Seguindo o seu padrão habitual, a viagem foi pontilhada de paradas em qualquer
lugar onde o menino pudesse ser ouvido e pudesse ser recompensado com bons
presentes. Em Verona foi
testado pelos membros da Academia Filarmônica, o que se repetiu em Mântua. Em Milão receberam
a proteção do poderoso Conde von Firmian, ministro
plenipotenciário da Áustria na Itália, e conheceram músicos como Giovanni Battista Sammartini e Niccolò Piccinni. Pernoitando em Lodi, ali Mozart
completou seu primeiro quarteto de cordas. Em Bolonha visitaram
o famoso teórico Padre Martini, que testou Mozart, e encontraram o castratoFarinelli. Em
Florença Mozart fez uma amizade imediata e intensa com o jovem compositor
inglês Thomas Linley, e dali seguiram para Roma, onde foram
recebidos pelo papa e
Mozart foi agraciado com a Ordem da Espora de Ouro, no grau de cavaleiro,
uma extraordinária deferência para um músico em seu tempo. Na Capela
Sistina ouviram o famoso Miserere de Gregorio
Allegri, uma obra guardada ciosamente pelo coro da Capela como sua
propriedade exclusiva, mas Mozart transcreveu-a na íntegra e de cor após a
audição. Voltando a Bolonha, foi testado pela Academia Filarmônica local, sendo
admitido como membro. Em Milão outra vez, Mozart iniciou a composição de uma
ópera, Mitridate, re di Ponto, apresentada no verão
com uma recepção entusiasmada e permanecendo em cartaz por vinte e duas noites.
As três primeiras foram regidas pelo autor. Passando por várias outras cidades,
dando diversos outros concertos e fazendo relações com personalidades políticas
e musicais importantes, retornaram a Salzburgo em 28 de março de 1771.[16][17]

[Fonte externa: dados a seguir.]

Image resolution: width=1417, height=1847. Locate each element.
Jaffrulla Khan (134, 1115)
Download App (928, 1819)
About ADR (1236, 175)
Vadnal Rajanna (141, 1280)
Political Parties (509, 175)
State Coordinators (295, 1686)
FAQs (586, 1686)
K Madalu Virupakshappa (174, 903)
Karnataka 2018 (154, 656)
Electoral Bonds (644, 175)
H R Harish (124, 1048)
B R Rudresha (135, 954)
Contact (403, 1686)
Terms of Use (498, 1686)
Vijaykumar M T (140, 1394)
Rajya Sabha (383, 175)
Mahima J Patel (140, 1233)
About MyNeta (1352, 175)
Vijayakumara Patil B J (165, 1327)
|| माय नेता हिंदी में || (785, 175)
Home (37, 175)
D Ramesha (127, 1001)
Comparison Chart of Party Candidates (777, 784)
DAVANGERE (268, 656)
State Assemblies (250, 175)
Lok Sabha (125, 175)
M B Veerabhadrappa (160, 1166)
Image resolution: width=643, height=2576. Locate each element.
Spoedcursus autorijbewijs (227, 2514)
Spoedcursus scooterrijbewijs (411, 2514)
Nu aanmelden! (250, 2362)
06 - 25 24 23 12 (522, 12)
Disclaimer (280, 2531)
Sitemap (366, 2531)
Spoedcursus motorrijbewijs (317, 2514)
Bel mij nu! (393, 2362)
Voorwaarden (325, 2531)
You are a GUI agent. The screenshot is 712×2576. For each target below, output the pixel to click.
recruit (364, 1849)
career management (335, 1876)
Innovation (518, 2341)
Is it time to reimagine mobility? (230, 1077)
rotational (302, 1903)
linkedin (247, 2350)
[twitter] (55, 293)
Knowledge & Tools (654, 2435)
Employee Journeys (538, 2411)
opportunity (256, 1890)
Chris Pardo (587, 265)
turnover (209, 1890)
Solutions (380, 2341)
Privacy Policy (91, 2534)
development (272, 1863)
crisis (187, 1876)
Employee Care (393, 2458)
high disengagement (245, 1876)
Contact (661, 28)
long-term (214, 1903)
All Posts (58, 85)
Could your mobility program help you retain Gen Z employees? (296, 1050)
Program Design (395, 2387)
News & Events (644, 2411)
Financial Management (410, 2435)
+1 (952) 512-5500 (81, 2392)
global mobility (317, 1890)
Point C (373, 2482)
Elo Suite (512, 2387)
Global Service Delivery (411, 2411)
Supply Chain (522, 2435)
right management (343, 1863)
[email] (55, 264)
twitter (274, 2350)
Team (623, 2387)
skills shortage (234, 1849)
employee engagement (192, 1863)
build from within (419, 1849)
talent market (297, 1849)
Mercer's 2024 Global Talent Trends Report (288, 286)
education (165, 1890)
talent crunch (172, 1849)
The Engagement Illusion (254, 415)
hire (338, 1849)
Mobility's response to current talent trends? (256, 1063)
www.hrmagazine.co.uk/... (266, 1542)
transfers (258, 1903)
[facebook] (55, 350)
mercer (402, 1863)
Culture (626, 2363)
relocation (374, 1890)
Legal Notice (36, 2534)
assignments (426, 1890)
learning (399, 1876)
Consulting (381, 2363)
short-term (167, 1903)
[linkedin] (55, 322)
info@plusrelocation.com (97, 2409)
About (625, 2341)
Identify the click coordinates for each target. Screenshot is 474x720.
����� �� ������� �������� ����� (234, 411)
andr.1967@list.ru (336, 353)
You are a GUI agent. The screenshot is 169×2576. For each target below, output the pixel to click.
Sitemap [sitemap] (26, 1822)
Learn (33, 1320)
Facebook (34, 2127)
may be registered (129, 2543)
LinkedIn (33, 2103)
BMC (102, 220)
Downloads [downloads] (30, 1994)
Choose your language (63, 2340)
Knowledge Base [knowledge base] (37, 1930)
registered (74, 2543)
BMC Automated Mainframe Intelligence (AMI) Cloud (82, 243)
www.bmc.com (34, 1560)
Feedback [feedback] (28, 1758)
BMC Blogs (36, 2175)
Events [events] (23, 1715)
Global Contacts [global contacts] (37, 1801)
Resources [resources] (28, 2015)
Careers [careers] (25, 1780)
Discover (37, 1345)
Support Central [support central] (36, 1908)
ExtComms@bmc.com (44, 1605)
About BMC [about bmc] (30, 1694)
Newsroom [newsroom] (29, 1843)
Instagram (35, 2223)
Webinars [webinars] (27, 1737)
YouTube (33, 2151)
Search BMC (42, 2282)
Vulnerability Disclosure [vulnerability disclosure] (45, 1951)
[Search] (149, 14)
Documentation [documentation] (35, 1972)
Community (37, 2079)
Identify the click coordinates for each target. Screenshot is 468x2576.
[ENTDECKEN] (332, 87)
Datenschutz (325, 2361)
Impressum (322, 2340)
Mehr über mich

Mas pouco ficaram em casa; antes mesmo de saírem da Itália haviam acertado sua
volta, firmando um contrato para a apresentação de uma serenata teatral, Ascanio
in Alba, a ser dada em Milão no casamento do arquiduque Ferdinando, e um
oratório, La Betulia liberata, para Pádua. Em agosto de
1771 estava de volta a Milão, onde o Ascanio foi apresentando com
imenso sucesso, ofuscando uma ópera de Hasse, um celebrado compositor mais velho,
ouvida nos mesmos festejos. De uma carta do arquiduque enviada à sua mãe se
deduz que cogitara dar um cargo a Mozart em sua corte, mas na resposta a
imperatriz o aconselhou a não se sobrecarregar com "aquelas pessoas
inúteis", cujo hábito de "perambularem pelo mundo como mendigos
degradaria seu serviço". De volta a Salzburgo em 15 de dezembro, ali
passaram os meses seguintes.[18]
Logo após sua chegada o patrão de Leopold faleceu. Sigismund von Schrattenbach havia
sido muito tolerante para com as repetidas e longas ausências de Leopold,
embora às vezes suspendesse o pagamento de seu salário. Os ricos presentes que
Mozart recebia em suas viagens, contudo, eram uma significativa compensação. Em
14 de março de 1772 ascendeu ao principado-arcebispado Hieronymus von Colloredo, cuja
atitude para com seu empregado foi bem mais rígida. Esses meses foram férteis
para Mozart, compondo uma nova serenata teatral, oito sinfonias, quatro
divertimentos e algumas obras sacras de vulto. Em 9 de julho foi admitido
formalmente como violinista na corte de Salzburgo, com um salário de 150
florins, cargo que ocupou a título honorário por três anos. Em 24 de julho os
Mozart partiram para a terceira e última viagem para a Itália, apresentando a
ópera Lucio Silla em Milão, cuja apresentação não foi
inteiramente bem sucedida por causa de um elenco desigual, bem como outras
composições. Leopold desejava conseguir um emprego para o filho fora de
Salzburgo; solicitou um cargo para o Grão-duque da Toscana, mas o pedido deu em
nada, e em 13 de março de 1773 estavam em casa.[19][20]
Outras viagens
Os rendimentos da família nesta época eram suficientes para
se mudarem para uma casa maior, mas Leopold não estava satisfeito nem com sua
posição relativamente subalterna na capela da corte, nem com as escassas
perspectivas de progresso profissional do filho na sua cidade nativa.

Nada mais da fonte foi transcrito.